15

360 46 3
                                    

"Ya, Tuhan!"

Seseorang tampak mengelus dada. Dimana melihat seorang wanita paruh baya memukul meja menggunakan koran. Amarah wanita paruh baya itu tidak membuat sosok bernama Hansel menjadi gentar. Akan tetapi, hanya menundukkan wajahnya.

"Njir, Ibu gue di sini sama aja. Kek, setan," gumam Hansel tanpa sepengetahuan adik cowoknya mendengarkan perkataannya.

"Mah! Bang Hansel tadi bila mamah itu kayak setan!"

Hansel menatap adiknya dengan tatapan tajam. Ia menatap wajah ibunya yang terlihat semakin marah kepadanya. Adiknya sama sekali tidak berbakti kepadanya, padahal selama ini ia tidak pernah menyuruh adiknya seperti kakak di luar sana. 

"Aduh! Aduh, ampun, Bu!" pekik Hansel yang merasakan telinganya dijewer sangat keras. Ia sama sekali tidak pernah berharap mendapatkan kekerasan fisik ibunya lagi terakhir waktu dirinya sebelum masuk dunia ini.

"Mah, lepasin itu jewerannya. Han udah kesakitan gitu," tegur Arya yang merasa sangat menyayangkan perbuatan dari ibu mereka.

Wanita paruh baya itu melepaskan tangannya dari telinga putra keduanya. Hansel hanya melihatnya dengan menjulur lidah kepada adik cowoknya. Ia melihat adik cowoknya berada dalam pelukan ibunya. Ia hanya heran saja anak itu padahal sudah SMA, tetapi manjanya minta ampun sama otaknya tidak bisa dibawa berpikir.

Hansel hanya menatap keluarganya yang menjadi tenang seolah tidak terjadi apapun. Keluarganya memang sangat aneh, bahkan lebih aneh dibandingkan sebelumnya. Bapaknya yang makan dengan santai, padahal ini sudah menunjukkan pukul delapan pagi. Lalu ibunya yang juga santai walaupun menggunakan setelan formal dan make up di wajahnya. Adik cowoknya yang masih menunggu ibunya menyuapi makanan, padahal sudah telat masuk sekolah. Terakhir, adik ceweknya yang makan dengan tenang dan wajah yang sangat suram.

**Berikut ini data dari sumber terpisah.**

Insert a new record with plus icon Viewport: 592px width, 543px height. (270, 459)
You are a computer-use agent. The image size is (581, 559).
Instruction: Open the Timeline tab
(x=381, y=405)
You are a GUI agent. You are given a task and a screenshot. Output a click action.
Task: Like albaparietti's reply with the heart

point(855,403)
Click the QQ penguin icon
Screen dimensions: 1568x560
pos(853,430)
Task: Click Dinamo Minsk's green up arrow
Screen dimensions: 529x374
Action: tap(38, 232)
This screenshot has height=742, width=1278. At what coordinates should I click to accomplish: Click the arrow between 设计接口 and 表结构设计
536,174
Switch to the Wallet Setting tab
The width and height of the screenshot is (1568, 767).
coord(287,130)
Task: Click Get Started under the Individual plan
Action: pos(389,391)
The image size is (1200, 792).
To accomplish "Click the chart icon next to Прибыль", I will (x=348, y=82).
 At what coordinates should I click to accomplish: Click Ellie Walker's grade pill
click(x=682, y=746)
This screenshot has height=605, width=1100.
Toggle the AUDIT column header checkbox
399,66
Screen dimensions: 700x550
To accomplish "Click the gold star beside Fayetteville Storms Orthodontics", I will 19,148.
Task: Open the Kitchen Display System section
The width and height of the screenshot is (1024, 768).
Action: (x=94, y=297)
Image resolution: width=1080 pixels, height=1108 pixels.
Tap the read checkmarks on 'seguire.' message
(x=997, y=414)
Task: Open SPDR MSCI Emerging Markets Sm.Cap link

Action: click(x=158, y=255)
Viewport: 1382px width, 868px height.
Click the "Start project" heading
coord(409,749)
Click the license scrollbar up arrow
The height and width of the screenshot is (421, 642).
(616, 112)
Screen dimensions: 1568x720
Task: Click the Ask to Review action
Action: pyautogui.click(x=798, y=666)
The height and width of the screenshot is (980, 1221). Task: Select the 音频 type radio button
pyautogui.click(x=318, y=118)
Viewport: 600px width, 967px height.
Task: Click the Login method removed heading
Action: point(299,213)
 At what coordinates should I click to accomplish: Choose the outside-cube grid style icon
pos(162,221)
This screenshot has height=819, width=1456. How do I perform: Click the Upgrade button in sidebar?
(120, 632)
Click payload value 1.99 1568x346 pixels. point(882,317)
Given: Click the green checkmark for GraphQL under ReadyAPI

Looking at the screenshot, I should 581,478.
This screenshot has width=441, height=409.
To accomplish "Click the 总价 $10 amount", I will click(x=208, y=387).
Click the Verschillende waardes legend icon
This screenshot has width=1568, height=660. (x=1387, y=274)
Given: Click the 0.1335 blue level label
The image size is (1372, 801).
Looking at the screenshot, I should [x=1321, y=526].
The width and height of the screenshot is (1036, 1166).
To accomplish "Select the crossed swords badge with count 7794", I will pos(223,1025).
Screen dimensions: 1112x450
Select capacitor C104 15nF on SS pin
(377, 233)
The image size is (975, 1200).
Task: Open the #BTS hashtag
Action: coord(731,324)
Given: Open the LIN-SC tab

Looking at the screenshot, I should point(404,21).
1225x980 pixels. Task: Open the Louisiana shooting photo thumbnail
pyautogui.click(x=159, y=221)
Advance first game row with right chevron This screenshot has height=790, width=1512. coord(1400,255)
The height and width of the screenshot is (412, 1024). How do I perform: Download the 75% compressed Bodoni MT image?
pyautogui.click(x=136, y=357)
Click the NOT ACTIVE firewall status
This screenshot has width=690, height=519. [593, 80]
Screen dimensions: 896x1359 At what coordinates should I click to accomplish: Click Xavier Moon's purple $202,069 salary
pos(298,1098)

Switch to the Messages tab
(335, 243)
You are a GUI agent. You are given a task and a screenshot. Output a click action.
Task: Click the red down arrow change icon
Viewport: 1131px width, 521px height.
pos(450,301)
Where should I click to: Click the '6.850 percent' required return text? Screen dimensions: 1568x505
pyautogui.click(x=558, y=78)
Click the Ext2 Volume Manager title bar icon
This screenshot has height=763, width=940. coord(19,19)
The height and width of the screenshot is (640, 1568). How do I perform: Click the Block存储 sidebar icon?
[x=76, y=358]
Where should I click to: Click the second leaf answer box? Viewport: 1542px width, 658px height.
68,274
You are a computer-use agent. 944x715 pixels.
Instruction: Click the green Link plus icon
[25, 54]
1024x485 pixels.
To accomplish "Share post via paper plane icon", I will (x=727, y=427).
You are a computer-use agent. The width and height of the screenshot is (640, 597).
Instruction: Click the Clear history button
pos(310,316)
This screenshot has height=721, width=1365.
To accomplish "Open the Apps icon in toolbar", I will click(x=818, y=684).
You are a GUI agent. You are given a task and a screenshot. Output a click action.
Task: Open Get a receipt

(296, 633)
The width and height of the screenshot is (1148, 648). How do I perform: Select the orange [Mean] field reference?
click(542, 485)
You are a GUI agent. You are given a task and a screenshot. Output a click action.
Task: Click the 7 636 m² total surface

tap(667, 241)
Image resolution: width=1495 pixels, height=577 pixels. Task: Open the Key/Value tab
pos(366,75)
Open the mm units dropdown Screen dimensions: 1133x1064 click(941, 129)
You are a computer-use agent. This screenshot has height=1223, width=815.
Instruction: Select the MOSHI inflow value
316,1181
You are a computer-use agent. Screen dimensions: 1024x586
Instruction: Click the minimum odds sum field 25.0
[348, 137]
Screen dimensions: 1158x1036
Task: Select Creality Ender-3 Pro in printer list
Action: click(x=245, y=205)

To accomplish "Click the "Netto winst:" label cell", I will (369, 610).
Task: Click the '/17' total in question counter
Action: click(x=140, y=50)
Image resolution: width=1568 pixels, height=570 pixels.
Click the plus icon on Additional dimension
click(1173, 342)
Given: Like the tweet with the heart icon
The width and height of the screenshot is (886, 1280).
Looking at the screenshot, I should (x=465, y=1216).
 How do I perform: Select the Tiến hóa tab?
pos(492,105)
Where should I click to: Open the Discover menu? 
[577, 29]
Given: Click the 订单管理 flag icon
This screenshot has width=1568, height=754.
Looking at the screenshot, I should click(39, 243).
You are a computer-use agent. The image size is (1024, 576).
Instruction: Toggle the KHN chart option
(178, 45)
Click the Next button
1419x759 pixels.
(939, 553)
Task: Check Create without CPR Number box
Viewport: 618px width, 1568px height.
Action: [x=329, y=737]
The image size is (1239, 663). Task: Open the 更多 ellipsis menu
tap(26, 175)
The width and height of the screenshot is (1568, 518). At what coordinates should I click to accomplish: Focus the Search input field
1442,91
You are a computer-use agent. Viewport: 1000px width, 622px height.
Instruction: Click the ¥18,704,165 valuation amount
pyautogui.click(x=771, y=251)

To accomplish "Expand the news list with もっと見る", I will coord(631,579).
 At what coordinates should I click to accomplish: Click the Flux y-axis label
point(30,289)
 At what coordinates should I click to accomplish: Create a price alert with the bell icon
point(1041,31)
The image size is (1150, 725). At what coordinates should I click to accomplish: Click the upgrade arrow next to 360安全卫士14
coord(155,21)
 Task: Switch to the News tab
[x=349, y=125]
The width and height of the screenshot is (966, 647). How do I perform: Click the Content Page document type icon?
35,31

"Shinta lo baik?" tanyanya kepada Shinta, adik bungsunya yang tidak terlihat baik-baik saja. Ia sungguh heran karena adiknya itu biasanya sangat manja di dunianya dulu. Sekarang seolah dunia sedang tidak baik-baik saja.

Gadis SMP itu bernama Maya Shinta Nugroho yang merupakan adik bungsunya. Gadis yang biasanya ceria itu berubah menjadi tenang dan murung. Terlihat dari cara makannya yang tidak bernafsu dan guratan sedih dimatanya melihat ibunya yang memberikan kasih sayang lebih kepada Arjuna Wijaya Nugroho atau dikenal sebagai Juna.

Akhirnya ia paham yang dirasakan oleh gadis itu, apalagi pertanyaannya tidak mendapatkan balasan. Gadis itu tidak mendapatkan kasih sayang dari kedua orang tuanya maupun saudaranya yang lain di dunia ini. Di hatinya ada sedikit rasa senang melihat adik bungsunya menderita di dunia ini, tetapi dalam hatinya yang paling dalam ia merasa tidak tega karena tahu sakitnya tidak mendapatkan kasih sayang oleh keluarga sendiri. 

Di dunia ini setidaknya ia bersyukur ada seorang kakak yang mau berbicara dengannya dan menyayanginya, juga mendapatkan teman-teman yang baik. Ia juga tahu Arya mendapatkan kasih sayang melimpah dari bapak mereka. Juna mendapatkan kasih sayang melimpah dari ibu mereka. Akan tetapi, gadis itu tidak mendapatkan kasih sayang siapapun di keluarga ini.

"Makan," perintahnya dengan memberikan lauk kepada Shinta. 

Perbuatannya tidak lepas dari pandangan keluarganya. Awalnya ia bingung, tetapi ia menduga keluarganya heran karena berbicara dengan Shinta. Ia menduga dari analisisnya dua hari terakhir, dirinya merupakan anak yang sangat nakal dan sangat cuek dengan anggota keluarganya. Dilihat dari tatapan Shinta dan Arya, ia sama sekali orang yang sangat tidak peduli keluarga.

"Tumben, Bang. Biasanya lo benci banget sama Shinta, bahkan bilang keberadaan dia itu beban keluarga." Juna mengatakan sesuatu yang membuatnya tahu kebenarannya.